Kobra é um expoente da neo-vanguarda paulistana. Seu talento brota por volta de 1987, no bairro do Campo Limpo, com o pixo e o graffiti, caros ao movimento hip hop, e se espalha pela cidade. Com os desdobramentos, que a arte urbana ganhou em São Paulo, ele derivou – com o Studio Kobra, criado em 95 – para um muralismo original – inspirado em muitos artistas, especialmente os pintores mexicanos e no design do norte-americano Eric Grohe – beneficiando-se das características de artista experimentador, bom desenhista e hábil pintor realista. Suas criações são ricas em detalhes, que mesclam realidade e um certo “transformismo” grafiteiro.

É interessante ressaltar que Kobra não faz intervenções sem pedir antes a autorização do poder público ou do proprietário do imóvel. Kobra é autor do projeto “Muro das Memórias”, que busca transformar a paisagem urbana através da arte e resgatar a memória da cidade. Os desenhos são a síntese do modo peculiar de Eduardo Kobra criar – através do qual pinta, adere, interfere e sobrepõe cenas e personagens das primeiras décadas do século XX. Essas obras são uma junção de nostalgia e modernidade, por meio de pinturas cenográficas, algumas monumentais. Através delas cria portais para saudosos momentos da cidade “A ideia é estabelecer uma comparação entre o ar romântico e o clima de nostalgia, com a constante agitação de hoje”, diz o artista.

Desde 2006 já foram entregues cerca de 30 murais em avenidas e ruas de São Paulo.
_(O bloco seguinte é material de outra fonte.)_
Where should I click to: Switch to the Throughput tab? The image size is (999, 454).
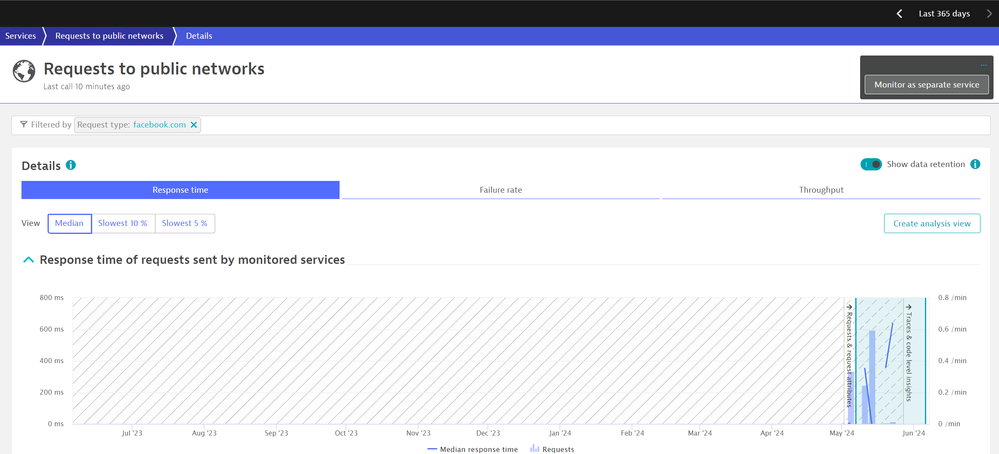[x=821, y=189]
Em janeiro de 2009 entregou para o aniversário de São Paulo um mural de 1000 metros quadrados na Av. 23 de Maio, que mostra cenas da década de 20. Kobra, que nunca faz uma intervenção sem pedir antes a autorização do poder público ou do proprietário do imóvel, pediu a autorização para a a obra. O então prefeito Gilberto Kassab (“Lei da Cidade Limpa”) prestigiou a inauguração do muro da Av. 23 de maio, o que é visto como um marco para a arte de rua, porque pouco antes os fiscais de Kassab andavam destruindo várias obras de artistas urbanos. Em janeiro de 2013, Eduardo Kobra fez a impressionante obra “Oscar Niemeyer”, para o aniversário de São Paulo.
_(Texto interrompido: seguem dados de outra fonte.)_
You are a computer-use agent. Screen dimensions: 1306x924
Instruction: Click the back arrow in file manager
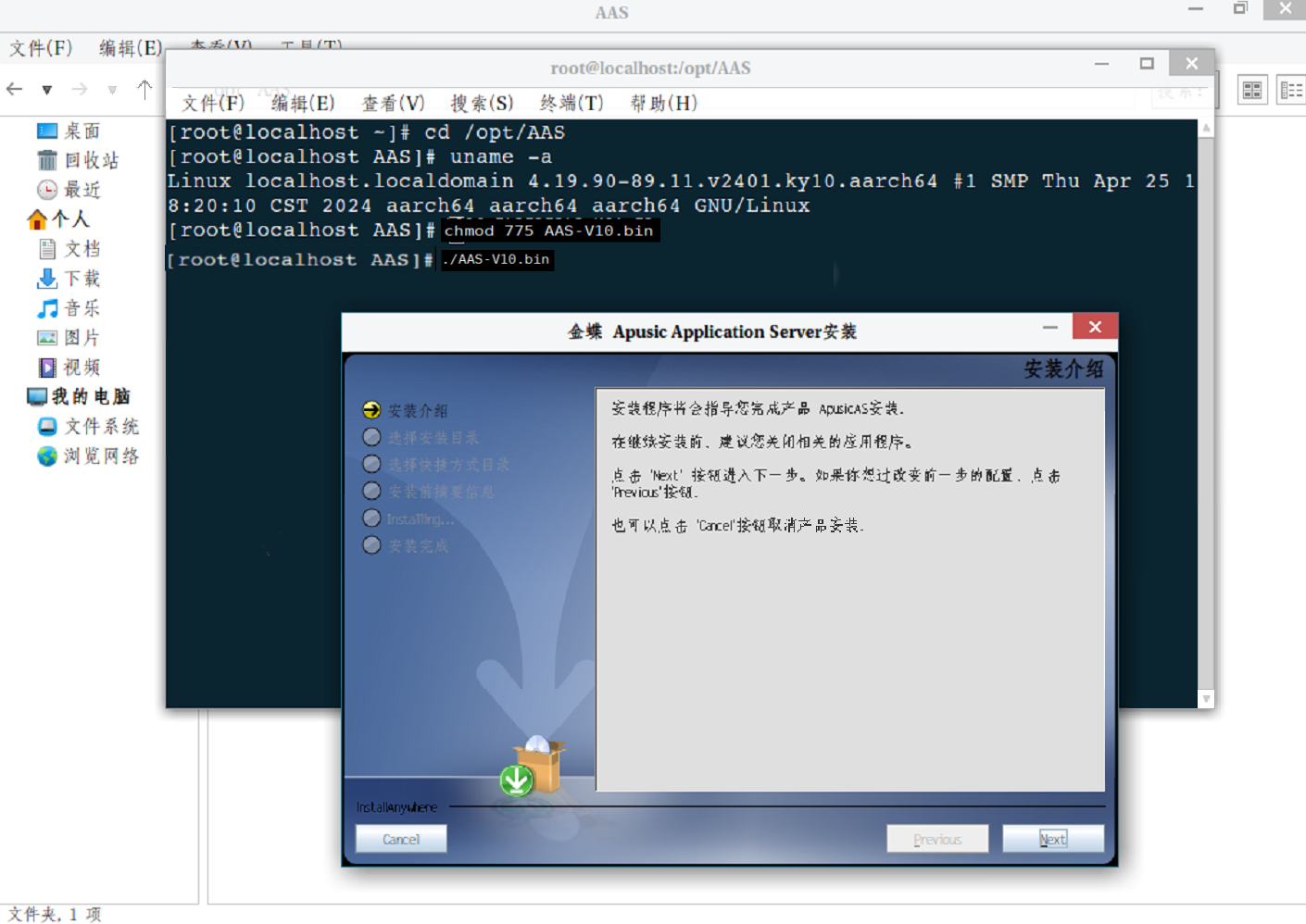[15, 90]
Kobra, inquieto, estudioso e autodidata, também faz pesquisas com materiais reciclados e novas tecnologias, como a pintura em 3D sobre pavimentos (muito difundida por nomes internacionais, como Julian Beever e Kurt Wenner). O artista realizou diversas obras em 3D, como na Praça Patriarca, no centro da cidade, a primeira no Brasil; e na Avenida Paulista, símbolo da megalópole. A técnica anamórfica consiste em “enganar os olhos”. A pintura é distorcida ou mesmo incompreensível na maioria dos ângulos de visão, mas ao ver do ângulo correto, estipulado pelo artista, se torna um 3D com incrível variação de profundidade e realismo.

Paralelamente, Kobra desenvolve sua produção pessoal, que passa pela pesquisa de materiais reciclados e novas tecnologias. Recicla e recria momentos e formatos das histórias da arte e das cidades, especialmente de São Paulo. Kobra tem sido muito procurado para pintar restaurantes, bares e residências. Participou de várias edições da Casa Cor São Paulo e da Bienal de Arquitetura de São Paulo.
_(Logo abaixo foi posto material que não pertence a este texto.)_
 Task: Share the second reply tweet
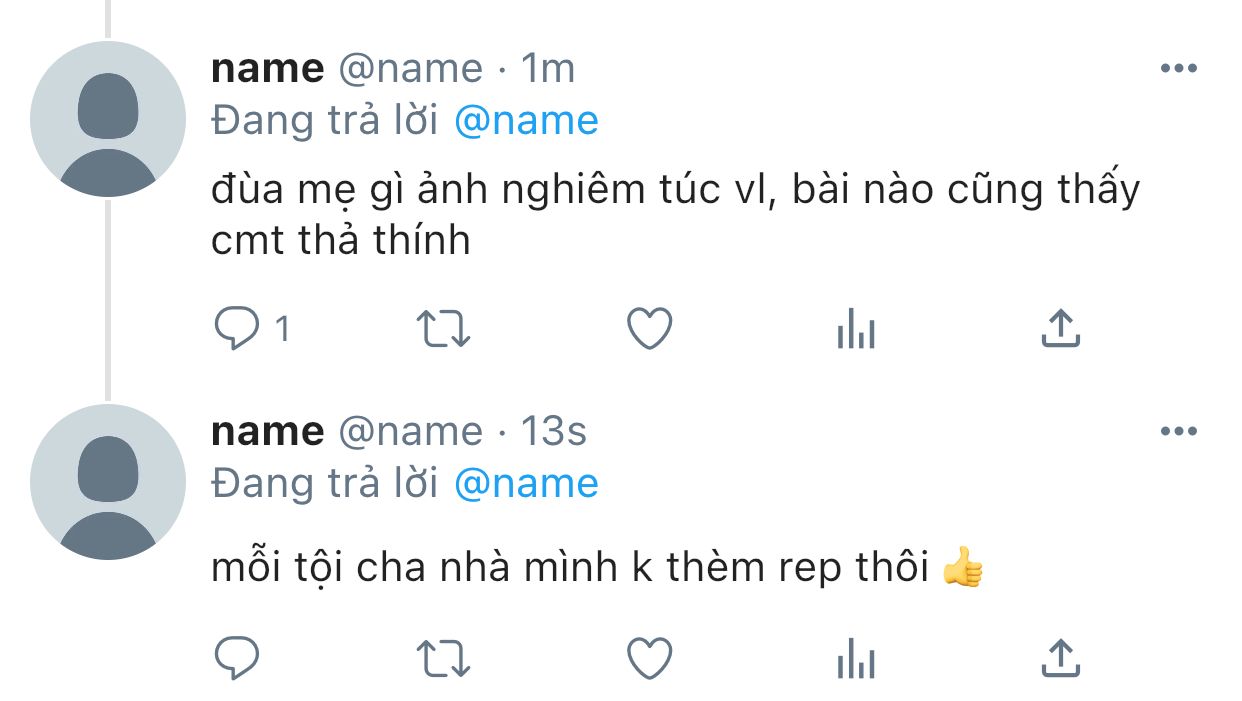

Eduardo Kobra começou como pichador, tornou-se grafiteiro e hoje se define como um muralista. Tornou-se conhecido pelo seu projeto Muro das Memórias, onde faz releituras de cenas da São Paulo antiga, como o muro de 1.000m2 na Av. 23 de maio. Nos últimos anos também se dedicou muito a outros projetos, como surpreendentes obras em 3D e o projeto Greenpincel, onde mostra (ou denuncia) imagens fortes de matança de animais e destruição da natureza; e homenagens a personagens que marcaram a história, em diferentes áreas, como Albert Einstein, Nelson Mandela, Madre Teresa de Calcutá, Abraham Lincoln, Maya Plisetskaya Salvador Dali, Barquiat (grafiteiro), Frida Kahlo e Andy Warhol.